Do you agree with the distinction between demonstrating bio-inequivalence and failure to demonstrate bioequivalence?

What is your preferred method for evaluating the three pharmacokinetic parameters for bio-inequivalence?

- If bio-inequivalence is demonstrated for any
one pharmacokinetic parameter, then bio-inequivalence is
demonstrated for the products.
- bio-inequivalence must be demonstrated
for all three pharmacokinetic parameters
for bio-inequivalence to be demonstrated for the products.
- There should be one preselected pharmacokinetic parameter
used for bio-inequivalence testing.
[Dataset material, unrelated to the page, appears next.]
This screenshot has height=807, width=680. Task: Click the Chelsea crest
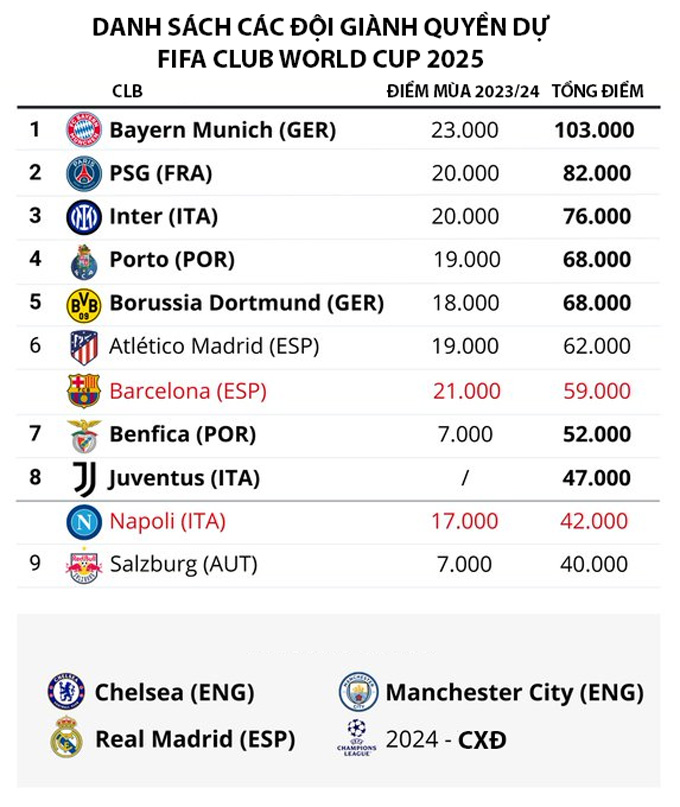[x=66, y=691]
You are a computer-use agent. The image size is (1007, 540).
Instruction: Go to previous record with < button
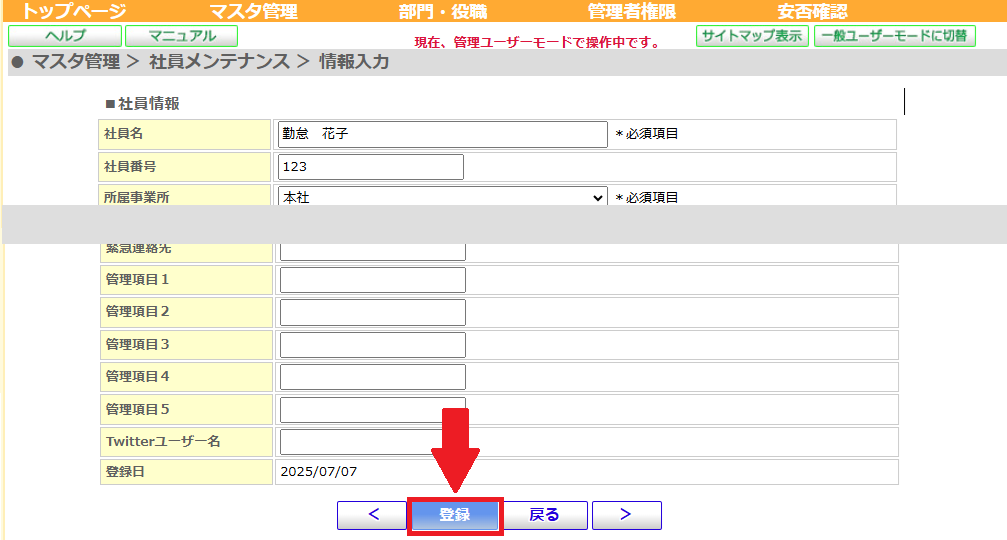pyautogui.click(x=372, y=515)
If so, which one?
- The three pharmacokinetic parameters should be
evaluated for bio-inequivalence with statistical corrections to the
level of significance for each parameter in order to maintain an
overall significance level of 0.05.

[i] D.J. Schuirmann. A comparison of the two one-sided tests procedure and the power approach for assessing the equivalence of average bioavailability. J. Pharmacokinet. Biopharm. 15: 657-680 (1987).